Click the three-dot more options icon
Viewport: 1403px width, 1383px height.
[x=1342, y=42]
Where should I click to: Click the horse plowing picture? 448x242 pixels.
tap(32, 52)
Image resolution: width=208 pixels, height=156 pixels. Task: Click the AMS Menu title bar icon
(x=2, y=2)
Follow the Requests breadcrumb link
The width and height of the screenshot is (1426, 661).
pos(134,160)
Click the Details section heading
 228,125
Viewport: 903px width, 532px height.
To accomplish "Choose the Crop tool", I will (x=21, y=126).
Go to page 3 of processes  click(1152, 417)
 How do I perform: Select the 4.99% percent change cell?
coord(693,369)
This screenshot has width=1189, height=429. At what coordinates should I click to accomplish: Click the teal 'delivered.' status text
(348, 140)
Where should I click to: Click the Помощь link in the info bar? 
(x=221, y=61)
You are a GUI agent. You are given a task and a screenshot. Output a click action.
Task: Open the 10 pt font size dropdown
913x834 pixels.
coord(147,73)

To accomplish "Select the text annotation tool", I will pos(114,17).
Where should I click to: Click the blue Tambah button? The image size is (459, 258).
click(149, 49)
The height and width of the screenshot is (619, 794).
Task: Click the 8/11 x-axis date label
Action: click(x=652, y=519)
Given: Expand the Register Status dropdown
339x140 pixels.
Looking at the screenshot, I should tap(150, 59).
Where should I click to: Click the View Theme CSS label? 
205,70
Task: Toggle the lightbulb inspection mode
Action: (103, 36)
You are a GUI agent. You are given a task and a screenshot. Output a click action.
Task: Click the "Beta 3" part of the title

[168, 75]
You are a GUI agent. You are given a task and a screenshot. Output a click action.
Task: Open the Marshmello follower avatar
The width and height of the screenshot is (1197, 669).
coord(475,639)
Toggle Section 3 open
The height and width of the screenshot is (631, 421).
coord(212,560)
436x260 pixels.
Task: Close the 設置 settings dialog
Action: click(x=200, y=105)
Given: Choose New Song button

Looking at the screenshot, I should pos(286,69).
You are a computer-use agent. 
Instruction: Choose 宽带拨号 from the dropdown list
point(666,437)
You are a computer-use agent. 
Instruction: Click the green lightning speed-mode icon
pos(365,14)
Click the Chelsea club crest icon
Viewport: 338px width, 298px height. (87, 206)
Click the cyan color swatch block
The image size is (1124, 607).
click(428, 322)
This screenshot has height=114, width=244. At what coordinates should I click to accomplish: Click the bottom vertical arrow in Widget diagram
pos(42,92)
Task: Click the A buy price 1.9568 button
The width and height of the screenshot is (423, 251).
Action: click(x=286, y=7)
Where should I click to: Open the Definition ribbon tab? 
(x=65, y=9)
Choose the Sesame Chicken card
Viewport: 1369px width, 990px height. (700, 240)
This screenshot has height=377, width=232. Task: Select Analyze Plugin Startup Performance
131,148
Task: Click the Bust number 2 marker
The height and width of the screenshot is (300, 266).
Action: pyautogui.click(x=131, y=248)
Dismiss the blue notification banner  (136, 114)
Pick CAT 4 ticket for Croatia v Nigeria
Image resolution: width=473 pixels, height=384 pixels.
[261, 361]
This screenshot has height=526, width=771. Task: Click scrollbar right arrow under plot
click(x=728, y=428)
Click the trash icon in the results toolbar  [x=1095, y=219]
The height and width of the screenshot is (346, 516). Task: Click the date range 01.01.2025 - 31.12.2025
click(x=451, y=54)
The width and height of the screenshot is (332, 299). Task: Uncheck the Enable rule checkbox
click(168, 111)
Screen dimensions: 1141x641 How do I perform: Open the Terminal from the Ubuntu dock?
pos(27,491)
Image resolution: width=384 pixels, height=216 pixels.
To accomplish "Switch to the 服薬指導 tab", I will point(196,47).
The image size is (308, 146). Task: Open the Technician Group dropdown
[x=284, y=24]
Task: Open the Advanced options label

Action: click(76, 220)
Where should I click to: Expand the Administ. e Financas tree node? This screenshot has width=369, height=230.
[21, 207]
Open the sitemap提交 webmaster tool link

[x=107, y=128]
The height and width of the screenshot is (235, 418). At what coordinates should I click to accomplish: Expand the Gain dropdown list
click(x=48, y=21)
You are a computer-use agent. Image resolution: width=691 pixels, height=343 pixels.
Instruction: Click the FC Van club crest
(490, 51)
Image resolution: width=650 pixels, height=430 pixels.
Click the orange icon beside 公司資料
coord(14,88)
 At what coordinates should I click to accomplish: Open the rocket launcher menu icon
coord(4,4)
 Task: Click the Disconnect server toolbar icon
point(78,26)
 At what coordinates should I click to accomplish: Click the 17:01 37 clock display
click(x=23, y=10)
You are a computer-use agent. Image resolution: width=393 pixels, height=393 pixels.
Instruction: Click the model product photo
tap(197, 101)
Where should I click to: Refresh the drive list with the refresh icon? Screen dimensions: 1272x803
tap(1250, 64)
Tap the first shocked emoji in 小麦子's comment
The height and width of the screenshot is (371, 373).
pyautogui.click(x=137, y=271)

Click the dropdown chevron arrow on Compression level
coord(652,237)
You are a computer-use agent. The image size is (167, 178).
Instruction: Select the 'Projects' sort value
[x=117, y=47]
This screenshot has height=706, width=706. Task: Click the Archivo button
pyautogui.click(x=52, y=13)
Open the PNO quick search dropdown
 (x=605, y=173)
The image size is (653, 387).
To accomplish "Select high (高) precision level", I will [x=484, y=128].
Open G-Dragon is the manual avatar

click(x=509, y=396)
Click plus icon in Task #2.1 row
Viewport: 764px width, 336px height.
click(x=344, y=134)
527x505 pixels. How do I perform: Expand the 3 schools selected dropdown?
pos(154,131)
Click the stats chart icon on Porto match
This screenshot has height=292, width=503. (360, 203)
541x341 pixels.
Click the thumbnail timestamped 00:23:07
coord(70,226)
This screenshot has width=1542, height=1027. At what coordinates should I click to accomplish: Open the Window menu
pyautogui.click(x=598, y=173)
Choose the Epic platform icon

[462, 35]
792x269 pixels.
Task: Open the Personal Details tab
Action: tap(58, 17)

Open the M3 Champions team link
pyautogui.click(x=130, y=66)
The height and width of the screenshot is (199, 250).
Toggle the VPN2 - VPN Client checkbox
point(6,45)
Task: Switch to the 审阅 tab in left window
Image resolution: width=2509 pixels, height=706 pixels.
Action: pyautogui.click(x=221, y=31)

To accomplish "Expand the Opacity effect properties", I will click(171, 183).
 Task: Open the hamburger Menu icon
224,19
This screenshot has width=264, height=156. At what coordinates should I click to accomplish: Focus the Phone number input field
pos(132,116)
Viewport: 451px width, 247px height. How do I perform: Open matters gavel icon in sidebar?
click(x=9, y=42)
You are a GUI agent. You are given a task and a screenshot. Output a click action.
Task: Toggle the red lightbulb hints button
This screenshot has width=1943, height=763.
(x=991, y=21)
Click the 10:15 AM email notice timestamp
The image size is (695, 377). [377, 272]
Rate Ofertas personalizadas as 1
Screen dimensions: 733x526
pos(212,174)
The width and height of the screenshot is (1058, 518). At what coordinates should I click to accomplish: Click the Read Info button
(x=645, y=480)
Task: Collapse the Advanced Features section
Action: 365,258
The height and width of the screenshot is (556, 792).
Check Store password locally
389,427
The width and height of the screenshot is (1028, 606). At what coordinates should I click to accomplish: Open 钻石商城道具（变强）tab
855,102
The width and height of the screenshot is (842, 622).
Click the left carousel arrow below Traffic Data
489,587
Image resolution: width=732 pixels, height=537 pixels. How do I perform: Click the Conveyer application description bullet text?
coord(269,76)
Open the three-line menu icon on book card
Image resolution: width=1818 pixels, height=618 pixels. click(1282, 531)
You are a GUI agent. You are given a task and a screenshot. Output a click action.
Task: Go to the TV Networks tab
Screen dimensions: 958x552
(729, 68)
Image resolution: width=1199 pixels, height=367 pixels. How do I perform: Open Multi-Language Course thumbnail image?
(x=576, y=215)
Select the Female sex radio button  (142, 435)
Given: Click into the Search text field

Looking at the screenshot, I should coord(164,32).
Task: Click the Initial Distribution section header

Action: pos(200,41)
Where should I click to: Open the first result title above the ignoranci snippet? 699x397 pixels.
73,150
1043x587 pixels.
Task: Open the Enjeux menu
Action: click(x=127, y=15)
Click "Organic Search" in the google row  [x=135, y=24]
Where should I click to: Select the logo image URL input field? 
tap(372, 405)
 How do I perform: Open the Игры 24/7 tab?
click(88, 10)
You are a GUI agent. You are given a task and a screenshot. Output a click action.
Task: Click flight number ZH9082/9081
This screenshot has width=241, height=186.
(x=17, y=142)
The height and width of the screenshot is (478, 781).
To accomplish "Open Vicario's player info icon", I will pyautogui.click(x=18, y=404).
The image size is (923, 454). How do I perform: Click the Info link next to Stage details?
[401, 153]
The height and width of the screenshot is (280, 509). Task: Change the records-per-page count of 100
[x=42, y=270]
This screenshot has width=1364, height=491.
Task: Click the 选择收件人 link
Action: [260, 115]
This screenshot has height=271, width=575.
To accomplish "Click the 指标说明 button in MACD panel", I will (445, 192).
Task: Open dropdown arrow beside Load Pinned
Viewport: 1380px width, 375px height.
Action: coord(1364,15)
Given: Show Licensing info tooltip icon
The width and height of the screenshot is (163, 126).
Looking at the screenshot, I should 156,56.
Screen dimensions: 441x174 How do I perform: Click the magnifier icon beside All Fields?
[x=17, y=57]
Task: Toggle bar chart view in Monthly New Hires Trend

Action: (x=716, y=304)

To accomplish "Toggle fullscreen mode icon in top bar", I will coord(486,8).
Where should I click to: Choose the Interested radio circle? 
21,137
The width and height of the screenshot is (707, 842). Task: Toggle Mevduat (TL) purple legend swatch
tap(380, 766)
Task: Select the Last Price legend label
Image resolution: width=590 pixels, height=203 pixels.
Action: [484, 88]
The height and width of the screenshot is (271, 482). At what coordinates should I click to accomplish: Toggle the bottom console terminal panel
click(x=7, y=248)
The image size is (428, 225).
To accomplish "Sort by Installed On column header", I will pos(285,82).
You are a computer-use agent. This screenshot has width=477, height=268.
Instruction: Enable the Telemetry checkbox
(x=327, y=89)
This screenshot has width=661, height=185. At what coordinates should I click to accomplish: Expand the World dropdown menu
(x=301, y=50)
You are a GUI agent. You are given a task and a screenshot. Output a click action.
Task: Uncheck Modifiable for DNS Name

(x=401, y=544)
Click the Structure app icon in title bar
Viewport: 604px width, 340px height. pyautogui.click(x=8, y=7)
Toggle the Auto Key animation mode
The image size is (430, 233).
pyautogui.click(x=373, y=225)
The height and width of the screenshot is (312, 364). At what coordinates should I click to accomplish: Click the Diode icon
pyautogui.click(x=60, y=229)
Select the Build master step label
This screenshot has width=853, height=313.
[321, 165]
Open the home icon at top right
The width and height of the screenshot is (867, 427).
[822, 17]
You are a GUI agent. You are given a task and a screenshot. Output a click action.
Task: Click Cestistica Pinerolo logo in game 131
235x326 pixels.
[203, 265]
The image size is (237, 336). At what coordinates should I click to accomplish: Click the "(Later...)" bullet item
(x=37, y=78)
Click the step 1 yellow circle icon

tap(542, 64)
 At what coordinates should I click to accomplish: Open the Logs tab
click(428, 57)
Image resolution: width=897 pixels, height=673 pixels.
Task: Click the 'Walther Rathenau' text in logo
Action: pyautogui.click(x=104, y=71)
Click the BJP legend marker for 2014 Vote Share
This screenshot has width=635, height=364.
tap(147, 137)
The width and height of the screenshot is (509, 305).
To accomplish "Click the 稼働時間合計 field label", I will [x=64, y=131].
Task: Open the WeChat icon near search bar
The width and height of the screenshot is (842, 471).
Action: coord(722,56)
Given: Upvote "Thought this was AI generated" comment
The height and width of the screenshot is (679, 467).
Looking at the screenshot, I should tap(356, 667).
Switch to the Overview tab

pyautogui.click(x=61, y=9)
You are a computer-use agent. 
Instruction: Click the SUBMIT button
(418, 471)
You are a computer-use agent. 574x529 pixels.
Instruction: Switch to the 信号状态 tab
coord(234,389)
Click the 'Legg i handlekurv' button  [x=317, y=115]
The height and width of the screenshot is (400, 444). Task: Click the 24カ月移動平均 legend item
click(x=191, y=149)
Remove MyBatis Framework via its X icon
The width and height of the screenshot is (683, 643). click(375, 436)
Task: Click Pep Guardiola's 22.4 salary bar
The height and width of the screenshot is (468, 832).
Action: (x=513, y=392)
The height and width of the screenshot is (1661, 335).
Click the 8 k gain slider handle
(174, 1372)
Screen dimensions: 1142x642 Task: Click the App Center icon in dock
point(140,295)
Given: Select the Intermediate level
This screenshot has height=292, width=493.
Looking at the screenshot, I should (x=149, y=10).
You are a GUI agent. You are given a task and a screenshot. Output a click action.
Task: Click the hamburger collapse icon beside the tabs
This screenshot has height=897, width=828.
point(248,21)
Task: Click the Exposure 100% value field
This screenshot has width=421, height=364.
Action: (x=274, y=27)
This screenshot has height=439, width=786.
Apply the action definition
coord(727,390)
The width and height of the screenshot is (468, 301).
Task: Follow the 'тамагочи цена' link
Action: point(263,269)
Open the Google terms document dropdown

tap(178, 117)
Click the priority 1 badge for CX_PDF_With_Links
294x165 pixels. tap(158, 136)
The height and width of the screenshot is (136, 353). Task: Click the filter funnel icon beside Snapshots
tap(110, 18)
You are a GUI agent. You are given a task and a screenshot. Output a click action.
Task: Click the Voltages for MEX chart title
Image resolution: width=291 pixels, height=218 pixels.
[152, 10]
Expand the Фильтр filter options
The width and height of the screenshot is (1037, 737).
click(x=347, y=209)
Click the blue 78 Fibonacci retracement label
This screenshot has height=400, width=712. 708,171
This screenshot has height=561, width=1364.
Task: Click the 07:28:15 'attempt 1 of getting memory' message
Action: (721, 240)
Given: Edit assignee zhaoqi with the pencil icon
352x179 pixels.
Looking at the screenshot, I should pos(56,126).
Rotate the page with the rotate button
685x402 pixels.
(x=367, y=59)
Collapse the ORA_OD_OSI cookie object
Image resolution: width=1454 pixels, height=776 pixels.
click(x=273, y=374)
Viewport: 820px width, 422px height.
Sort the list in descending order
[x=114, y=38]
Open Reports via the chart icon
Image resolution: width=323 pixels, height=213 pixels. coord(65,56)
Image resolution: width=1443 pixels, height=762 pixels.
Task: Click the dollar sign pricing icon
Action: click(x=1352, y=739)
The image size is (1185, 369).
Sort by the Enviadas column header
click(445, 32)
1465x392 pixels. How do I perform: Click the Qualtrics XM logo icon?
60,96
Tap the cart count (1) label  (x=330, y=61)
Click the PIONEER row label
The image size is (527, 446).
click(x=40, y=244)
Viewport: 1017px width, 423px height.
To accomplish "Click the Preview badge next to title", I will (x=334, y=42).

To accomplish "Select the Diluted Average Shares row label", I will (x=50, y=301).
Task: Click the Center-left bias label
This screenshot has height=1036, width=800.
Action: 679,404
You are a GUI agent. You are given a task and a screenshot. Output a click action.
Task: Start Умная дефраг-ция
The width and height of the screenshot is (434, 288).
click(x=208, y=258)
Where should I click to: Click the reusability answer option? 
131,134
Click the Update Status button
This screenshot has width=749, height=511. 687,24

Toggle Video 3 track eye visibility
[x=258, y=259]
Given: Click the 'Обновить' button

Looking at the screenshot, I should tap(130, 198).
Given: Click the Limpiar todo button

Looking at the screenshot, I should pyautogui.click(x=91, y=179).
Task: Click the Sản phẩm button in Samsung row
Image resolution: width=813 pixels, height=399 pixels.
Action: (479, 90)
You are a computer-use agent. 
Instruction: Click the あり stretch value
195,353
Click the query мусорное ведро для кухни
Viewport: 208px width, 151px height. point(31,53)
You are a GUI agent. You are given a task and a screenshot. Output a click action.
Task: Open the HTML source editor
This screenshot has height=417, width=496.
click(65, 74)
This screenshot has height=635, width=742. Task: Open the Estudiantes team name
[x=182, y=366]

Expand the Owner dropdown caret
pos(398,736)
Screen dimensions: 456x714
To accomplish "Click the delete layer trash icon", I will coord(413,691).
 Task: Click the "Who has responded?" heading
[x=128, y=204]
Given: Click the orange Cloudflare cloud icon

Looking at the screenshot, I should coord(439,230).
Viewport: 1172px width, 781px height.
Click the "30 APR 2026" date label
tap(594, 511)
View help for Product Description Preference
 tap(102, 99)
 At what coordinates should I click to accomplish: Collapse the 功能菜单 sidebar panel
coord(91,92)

(PROBLEM DESCRIPTION): Each line in the records above that contains the word "trash" must be copied.

(RESPONSE TO THE TASK):
Click the trash icon in the results toolbar  [x=1095, y=219]
To accomplish "Click the delete layer trash icon", I will coord(413,691).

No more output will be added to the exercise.